>> begin Information provided
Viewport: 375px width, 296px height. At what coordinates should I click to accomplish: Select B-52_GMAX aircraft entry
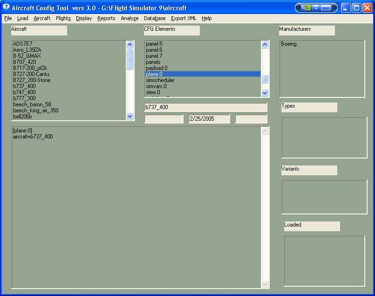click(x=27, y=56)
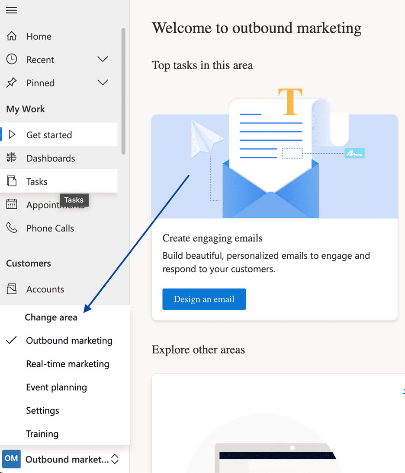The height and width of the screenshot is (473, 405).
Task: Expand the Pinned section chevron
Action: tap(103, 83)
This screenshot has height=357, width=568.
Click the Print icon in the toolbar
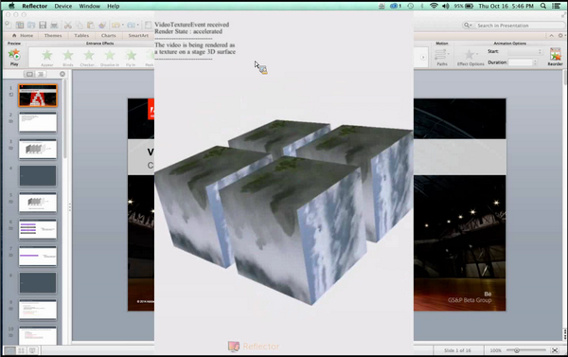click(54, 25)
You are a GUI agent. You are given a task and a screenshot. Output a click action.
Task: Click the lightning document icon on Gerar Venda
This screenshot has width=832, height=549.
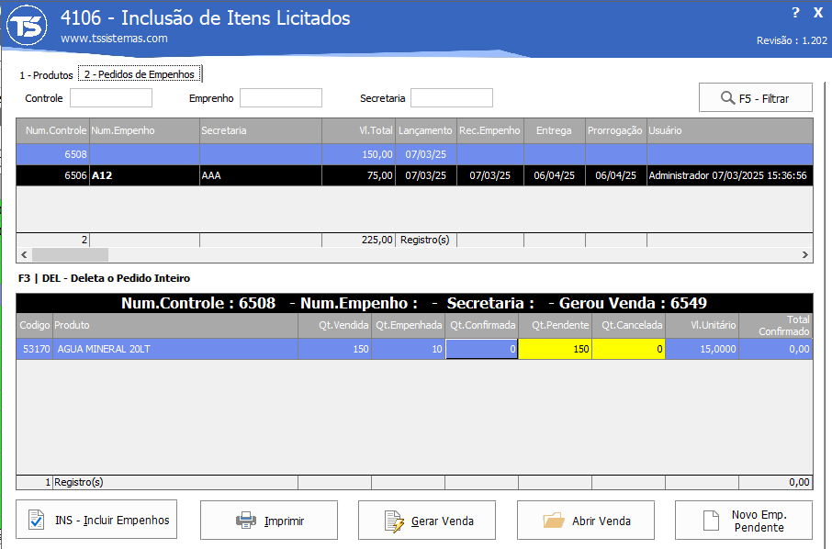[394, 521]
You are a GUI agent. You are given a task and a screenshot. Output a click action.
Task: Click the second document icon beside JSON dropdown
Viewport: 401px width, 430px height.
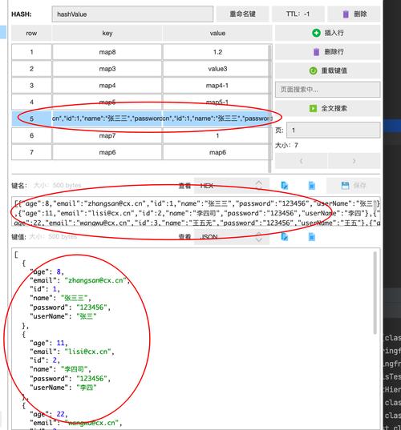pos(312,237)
>> end Information provided
What the task requires:
Retype all of the material above line for line, without changing anything, and leave out the pictures.

Solution below:
Viewport: 375px width, 296px height. At what coordinates should I click to accomplish: Select B-52_GMAX aircraft entry
click(x=27, y=56)
The height and width of the screenshot is (473, 405).
Task: Expand the Pinned section chevron
Action: tap(103, 83)
This screenshot has height=357, width=568.
Click the Print icon in the toolbar
click(54, 25)
You are a GUI agent. You are given a task and a screenshot. Output a click action.
Task: Click the lightning document icon on Gerar Venda
This screenshot has width=832, height=549.
[394, 521]
You are a GUI agent. You are given a task and a screenshot. Output a click action.
Task: Click the second document icon beside JSON dropdown
Viewport: 401px width, 430px height.
pos(312,237)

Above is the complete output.